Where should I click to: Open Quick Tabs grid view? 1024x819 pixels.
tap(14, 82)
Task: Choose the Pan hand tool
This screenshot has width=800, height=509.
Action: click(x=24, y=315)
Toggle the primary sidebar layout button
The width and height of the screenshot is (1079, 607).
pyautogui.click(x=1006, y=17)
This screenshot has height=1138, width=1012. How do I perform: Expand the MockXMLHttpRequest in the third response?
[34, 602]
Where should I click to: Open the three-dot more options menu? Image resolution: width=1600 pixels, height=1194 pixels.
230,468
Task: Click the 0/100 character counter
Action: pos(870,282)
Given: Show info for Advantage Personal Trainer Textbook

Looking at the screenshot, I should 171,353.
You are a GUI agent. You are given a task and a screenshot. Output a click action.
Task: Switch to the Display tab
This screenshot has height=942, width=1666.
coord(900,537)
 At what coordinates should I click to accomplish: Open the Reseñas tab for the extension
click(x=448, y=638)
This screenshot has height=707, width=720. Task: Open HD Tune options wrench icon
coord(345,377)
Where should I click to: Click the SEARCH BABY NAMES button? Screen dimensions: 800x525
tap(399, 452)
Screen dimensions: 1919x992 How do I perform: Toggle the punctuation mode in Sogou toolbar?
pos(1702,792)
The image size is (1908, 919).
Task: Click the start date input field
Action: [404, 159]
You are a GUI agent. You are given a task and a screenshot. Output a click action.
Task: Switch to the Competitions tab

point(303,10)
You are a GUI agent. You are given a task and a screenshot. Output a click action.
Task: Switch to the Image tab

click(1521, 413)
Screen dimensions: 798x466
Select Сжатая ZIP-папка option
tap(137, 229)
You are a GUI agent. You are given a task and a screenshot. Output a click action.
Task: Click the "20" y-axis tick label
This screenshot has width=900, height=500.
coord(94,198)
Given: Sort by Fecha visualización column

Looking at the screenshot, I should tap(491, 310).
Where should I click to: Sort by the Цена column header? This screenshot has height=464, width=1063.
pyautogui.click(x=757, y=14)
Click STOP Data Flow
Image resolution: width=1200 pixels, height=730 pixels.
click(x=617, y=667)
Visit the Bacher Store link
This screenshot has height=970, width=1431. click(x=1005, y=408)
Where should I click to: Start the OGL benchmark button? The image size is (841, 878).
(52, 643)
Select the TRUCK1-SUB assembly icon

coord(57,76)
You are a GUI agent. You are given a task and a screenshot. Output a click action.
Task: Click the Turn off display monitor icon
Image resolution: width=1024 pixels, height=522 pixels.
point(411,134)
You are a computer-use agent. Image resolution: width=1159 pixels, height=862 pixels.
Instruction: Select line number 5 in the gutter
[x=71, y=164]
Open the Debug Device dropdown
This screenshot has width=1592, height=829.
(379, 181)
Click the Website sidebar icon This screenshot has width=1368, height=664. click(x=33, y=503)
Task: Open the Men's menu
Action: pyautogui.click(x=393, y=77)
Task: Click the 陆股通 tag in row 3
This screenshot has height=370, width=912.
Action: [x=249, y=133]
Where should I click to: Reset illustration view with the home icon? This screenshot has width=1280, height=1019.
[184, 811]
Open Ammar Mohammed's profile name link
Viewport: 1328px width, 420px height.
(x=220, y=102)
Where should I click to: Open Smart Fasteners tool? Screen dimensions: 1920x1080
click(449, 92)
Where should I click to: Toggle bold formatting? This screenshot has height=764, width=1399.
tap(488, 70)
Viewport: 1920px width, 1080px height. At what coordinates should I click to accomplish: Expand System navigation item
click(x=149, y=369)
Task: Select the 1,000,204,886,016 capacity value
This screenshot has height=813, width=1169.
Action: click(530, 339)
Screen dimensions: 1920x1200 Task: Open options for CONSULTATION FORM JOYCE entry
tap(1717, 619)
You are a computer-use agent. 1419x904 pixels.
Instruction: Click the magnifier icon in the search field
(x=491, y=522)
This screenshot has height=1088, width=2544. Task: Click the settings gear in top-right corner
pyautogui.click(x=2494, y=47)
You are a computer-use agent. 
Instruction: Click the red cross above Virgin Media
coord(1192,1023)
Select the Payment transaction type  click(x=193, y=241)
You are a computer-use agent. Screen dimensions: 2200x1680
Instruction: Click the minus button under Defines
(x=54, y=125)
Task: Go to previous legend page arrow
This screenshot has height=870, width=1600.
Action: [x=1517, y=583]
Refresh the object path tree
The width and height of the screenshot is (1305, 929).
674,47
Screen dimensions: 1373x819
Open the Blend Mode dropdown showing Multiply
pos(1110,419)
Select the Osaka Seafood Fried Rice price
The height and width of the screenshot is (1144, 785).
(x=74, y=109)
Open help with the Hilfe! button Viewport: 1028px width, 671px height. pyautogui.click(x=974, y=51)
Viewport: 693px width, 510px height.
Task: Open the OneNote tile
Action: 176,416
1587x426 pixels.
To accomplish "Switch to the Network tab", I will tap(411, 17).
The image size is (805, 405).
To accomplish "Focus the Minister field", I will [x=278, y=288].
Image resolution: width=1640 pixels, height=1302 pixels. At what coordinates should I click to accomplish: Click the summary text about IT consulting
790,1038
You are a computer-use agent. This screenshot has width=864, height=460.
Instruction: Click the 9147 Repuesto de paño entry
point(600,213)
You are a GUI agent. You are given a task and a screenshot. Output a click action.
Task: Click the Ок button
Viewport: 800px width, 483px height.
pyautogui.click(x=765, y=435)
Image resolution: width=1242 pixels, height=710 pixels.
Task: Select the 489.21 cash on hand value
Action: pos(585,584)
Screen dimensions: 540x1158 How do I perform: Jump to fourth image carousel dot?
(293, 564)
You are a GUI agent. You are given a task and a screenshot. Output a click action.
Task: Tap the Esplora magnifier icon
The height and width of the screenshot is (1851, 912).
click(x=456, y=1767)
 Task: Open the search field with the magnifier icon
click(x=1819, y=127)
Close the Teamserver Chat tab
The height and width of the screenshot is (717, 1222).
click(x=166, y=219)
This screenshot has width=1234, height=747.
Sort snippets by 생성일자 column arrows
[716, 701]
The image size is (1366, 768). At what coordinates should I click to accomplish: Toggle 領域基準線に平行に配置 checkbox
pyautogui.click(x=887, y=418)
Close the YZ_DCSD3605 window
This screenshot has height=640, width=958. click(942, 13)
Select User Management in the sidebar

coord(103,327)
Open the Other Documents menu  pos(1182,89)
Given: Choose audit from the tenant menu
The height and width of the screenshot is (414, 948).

GOAL OF THE EXERCISE -> Convert the records, from the start through the line containing "Action: click(x=24, y=315)", into a two-column CSV with the header instruction,response. Give one row per record, with the record's text and its answer each in one quoted field and line breaks replaced by spaces.

RESULT OF THE TASK ->
instruction,response
"Where should I click to: Open Quick Tabs grid view? 1024x819 pixels.","tap(14, 82)"
"Task: Choose the Pan hand tool This screenshot has width=800, height=509.","Action: click(x=24, y=315)"